【10月28日 AFP】堂々としたキリン、力強いアフリカライオンに、誇らしげなベンガルトラ──中米ホンジュラスの青々とした山あいに、まるで旧約聖書に登場する「エデンの園」のような動物園がある。見どころたっぷりのこの動物園、実は、麻薬密売で大もうけした犯罪組織がつくったものだ。

 ただ、かつては観光客で栄えたエコパーク「ホヤ・グランデ(Joya Grande)」も、今は資金不足で経営が傾いている。

 首都テグシガルパから北に約150キロ、丘の上の動物園を創設したのは、ホンジュラス最大の犯罪組織「カチーロス(Cachiros)」だ。南米コロンビアの麻薬王、故パブロ・エスコバル(Pablo Escobar)が広大な私有地に設けたテーマパーク「アシエンダ・ナポレス (Hacienda Napoles)」をまねたと言われている。

「とても繁盛していたエコパークだった。目新しかったし、投資もたくさんした」と、ホヤ・グランデのマリア・ディアス(Maria Diaz )園長はAFPの取材に語った。だが、カチーロスが2013年に米国の制裁の対象となり、動物園の経営陣も逮捕されて以降は「資金が不足している」という。

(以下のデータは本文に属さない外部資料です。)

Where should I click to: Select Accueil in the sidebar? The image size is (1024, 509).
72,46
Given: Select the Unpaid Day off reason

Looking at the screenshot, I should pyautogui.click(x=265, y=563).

 グアテマラ出身で生物学者のディアス園長は、ホヤ・グランデを維持するためホンジュラス政府の資金援助を切望している。

 国の押収資産管理事務所(OABI)は2014年4月、カチーロスから動物園を押収した。ディアス園長はその際、月額7400ドル(約83万円)で施設の運営を続行するという譲歩を政府から引き出すことに成功。数百頭の動物たちの世話と施設管理を監督するため「ノアの箱舟獣医師サービス(Noah's Ark Veterinarian Services)」という法人を立ち上げ、運営は経済的にはうまくいっていた。

 ところが、昨年11月のホンジュラス大統領選でフアン・オルランド・エルナンデス(Juan Orlando Hernandez)大統領が再選すると、選挙に不正があったとして大統領への抗議デモが始まった。4か月にわたって続いたデモの間、ホヤ・グランデに通じる主要道路はデモ隊に封鎖され、来園客数は激減した。